Anti-Thundering-Herd Techniques

  • Staggered cache expiry (jitter).
  • Lock-based cache rebuilds:
    • Prevent multiple servers rebuilding the same feed at once.
  • Write-through caching for profiles.
  • CDN for all images/video.
  • Sharded DBs for:
    • Posts
    • Feeds
    • Follows

Hot User Protection

If Beyoncé posts:

  1. Post Service writes metadata.
  2. Celebrity posts don’t fan out.
  3. Feed Service merges them on read.
  4. Cache per user remains stable.

This prevents millions of writes per post.
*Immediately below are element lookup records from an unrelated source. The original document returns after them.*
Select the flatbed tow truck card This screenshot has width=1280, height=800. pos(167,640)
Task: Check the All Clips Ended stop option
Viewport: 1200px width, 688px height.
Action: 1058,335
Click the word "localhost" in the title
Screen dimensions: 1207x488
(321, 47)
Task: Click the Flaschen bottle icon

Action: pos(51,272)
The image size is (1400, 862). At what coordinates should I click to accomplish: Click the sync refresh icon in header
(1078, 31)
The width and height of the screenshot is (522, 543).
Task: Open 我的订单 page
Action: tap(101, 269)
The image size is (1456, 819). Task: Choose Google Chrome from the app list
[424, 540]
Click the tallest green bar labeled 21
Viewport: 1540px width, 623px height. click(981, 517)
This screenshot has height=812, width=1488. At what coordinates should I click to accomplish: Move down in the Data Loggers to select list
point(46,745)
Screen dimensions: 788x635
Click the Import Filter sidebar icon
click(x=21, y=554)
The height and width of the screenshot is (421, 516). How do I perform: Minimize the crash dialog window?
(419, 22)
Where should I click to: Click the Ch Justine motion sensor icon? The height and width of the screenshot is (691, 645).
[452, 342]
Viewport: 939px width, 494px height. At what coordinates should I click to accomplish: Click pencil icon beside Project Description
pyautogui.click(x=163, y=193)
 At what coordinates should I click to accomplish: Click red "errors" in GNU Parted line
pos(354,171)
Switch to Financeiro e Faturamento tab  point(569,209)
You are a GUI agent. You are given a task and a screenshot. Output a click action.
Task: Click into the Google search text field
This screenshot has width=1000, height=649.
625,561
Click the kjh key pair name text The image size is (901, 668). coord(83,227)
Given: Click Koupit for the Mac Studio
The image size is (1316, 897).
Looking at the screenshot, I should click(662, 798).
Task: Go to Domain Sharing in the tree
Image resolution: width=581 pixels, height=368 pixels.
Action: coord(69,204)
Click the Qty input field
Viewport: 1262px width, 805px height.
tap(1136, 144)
10. Full System Diagram with Caching

                 +--------------------+
                 |    API Gateway     |
                 +---------+----------+
                           |
                 [Auth + Rate Limits]
                           |
             +-------------+-------------+
             |             |             |
      +------v-----+ +-----v------+ +----v------+
      | Profile Svc| | Follow Svc | |  Feed Svc |
      +------+-----+ +------+-----+ +-----+-----+
             |              |             |
             |              |             |
     +-------v---+   +------v----+   +----v-------+
     | Profile DB|   | Follow DB |   | Feed DB    |
     +-----------+   +-----------+   +------------+
              |           |               |
              |      [Redis Cache]        |
              |                           |
                              +-----------v----------+
                              |   Media Service      |
                              | (Signed URLs)        |
                              +-----------+----------+
                                          |
                                  +-------v-------+
                                  |  CDN Layer    |
                                  +-------+-------+
                                          |
                                  +-------v-------+
                                  | Object Storage|
                                  +---------------+

Caching sits at:

  • Feed Service
  • Follow Service
  • Profile Service
  • CDN
  • Media Service access layer

11. Summary of My Interview Approach

What I communicated, step-by-step:

  1. Decompose the system into services.
  2. Define data models that scale.
  3. Describe hybrid fan-out strategy.
  4. Introduce caching everywhere:
    • Feed cache
    • Profile cache
    • Follow graph cache
    • Post cache
    • CDN media cache
  5. Explain authorization logic:
    • Follow graph is source of truth
    • Signed URLs
    • No “zombie” access
  6. Describe unfollow security:
    • Remove feed items
    • Invalidate cache
    • Deny media access
  7. Handle high-traffic accounts separately.
  8. Cover security, rate limiting, and resilience strategies.